Web Analytics Are Not Modern

Same As It Ever Was

As you read this essay, keep in mind the importance of web analytics. Most business on the web are built from these measurement tools. Publishers with page views. Advertising with impressions. Maybe most important of all, e-commerce with conversion rate. All the apps, sites and stores are built on top of percentage measurements of what happened when a resource was served to a person.

I’m old enough to recall that when web analytics emerged, they weren’t questioned much. People were just happy to have easy measures and reporting that were not log-files. The acceptance of these web measurement standards fueled everything we have today, which is a lot!

But…what if these measures were not the best way to understand the digital behavior of people?

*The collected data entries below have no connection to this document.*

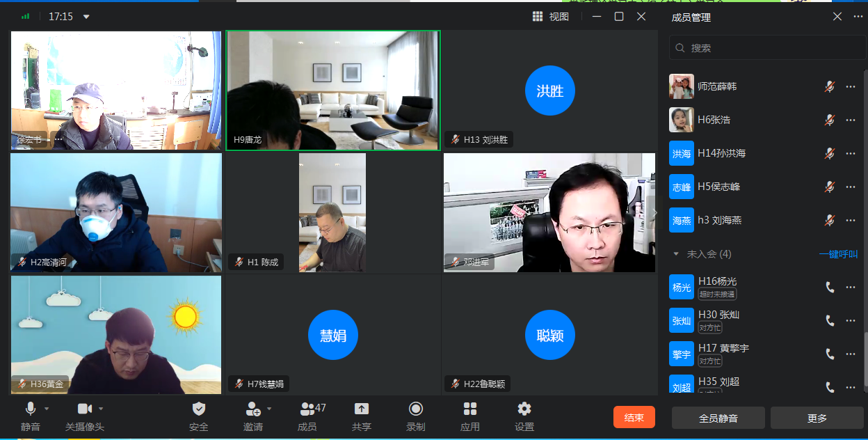Start recording with the 录制 icon
Image resolution: width=868 pixels, height=440 pixels.
coord(416,409)
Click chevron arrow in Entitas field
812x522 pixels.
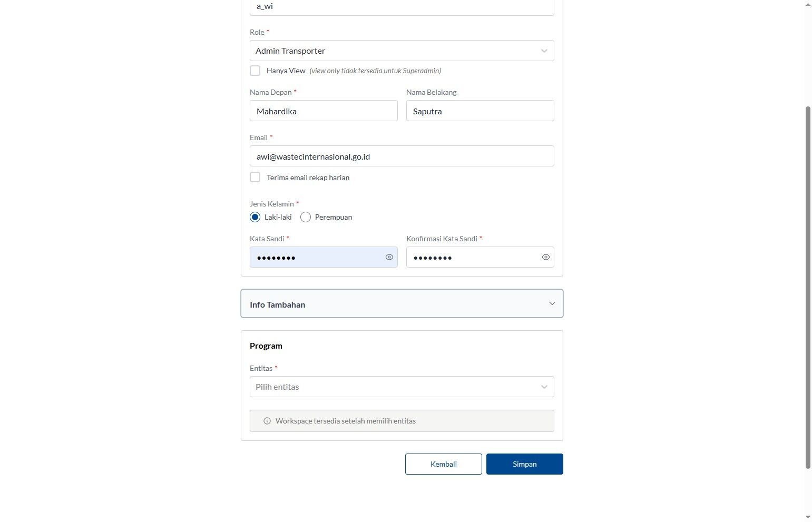pyautogui.click(x=544, y=387)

The idea of “direct traffic” is one case in point of the fallacy of traditional web analytics. It’s really “traffic of an unknown origin” or more technically traffic with no referrer data in the packet. How about the lack of time-based measurements? Or weighting “bounce-rate” and others metric as a percentage. Don’t even get me started about raw page-view and impression metrics. In many respects these metrics beg more questions than they answer.

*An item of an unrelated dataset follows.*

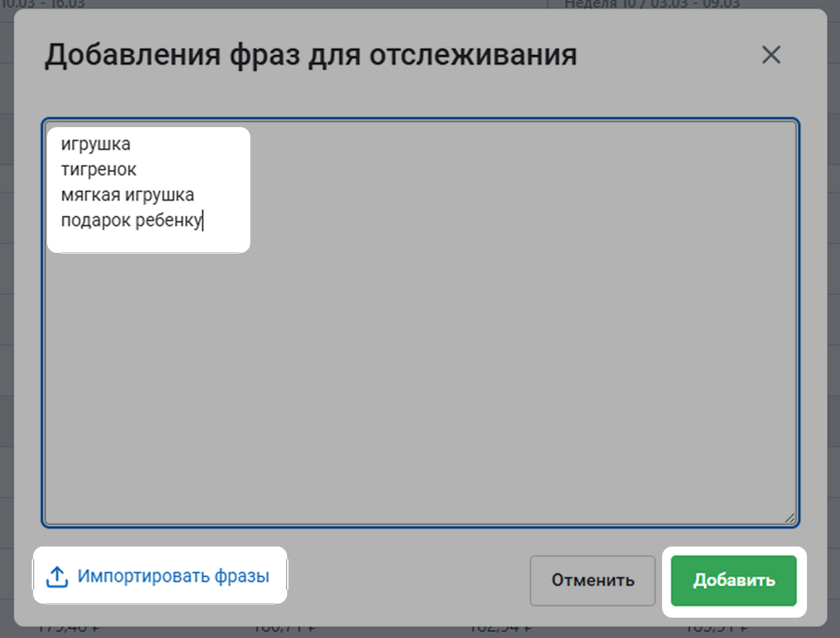This screenshot has height=638, width=840.
Task: Click the word игрушка in third line
Action: point(159,195)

The biggest miss these days is that nothing much has changed in twenty years of web measurement while the web has changed from static to dynamic, from desktop to mobile, from directories, to search engines to social. From latent to real-time. From text to video. The question of web analytics modernity is really no question at all. Web analytics are not modern.

Well…How Did I Get Here?

Before we look ahead let’s look back. The history of web analytics is an interesting one for many reasons. There is much to learn. Web analytics were some of the first SaaS products. They were differentiated by user experience, feature sets and pricing. Anyone building a SaaS business now would be wise to learn from this rich and extensive history.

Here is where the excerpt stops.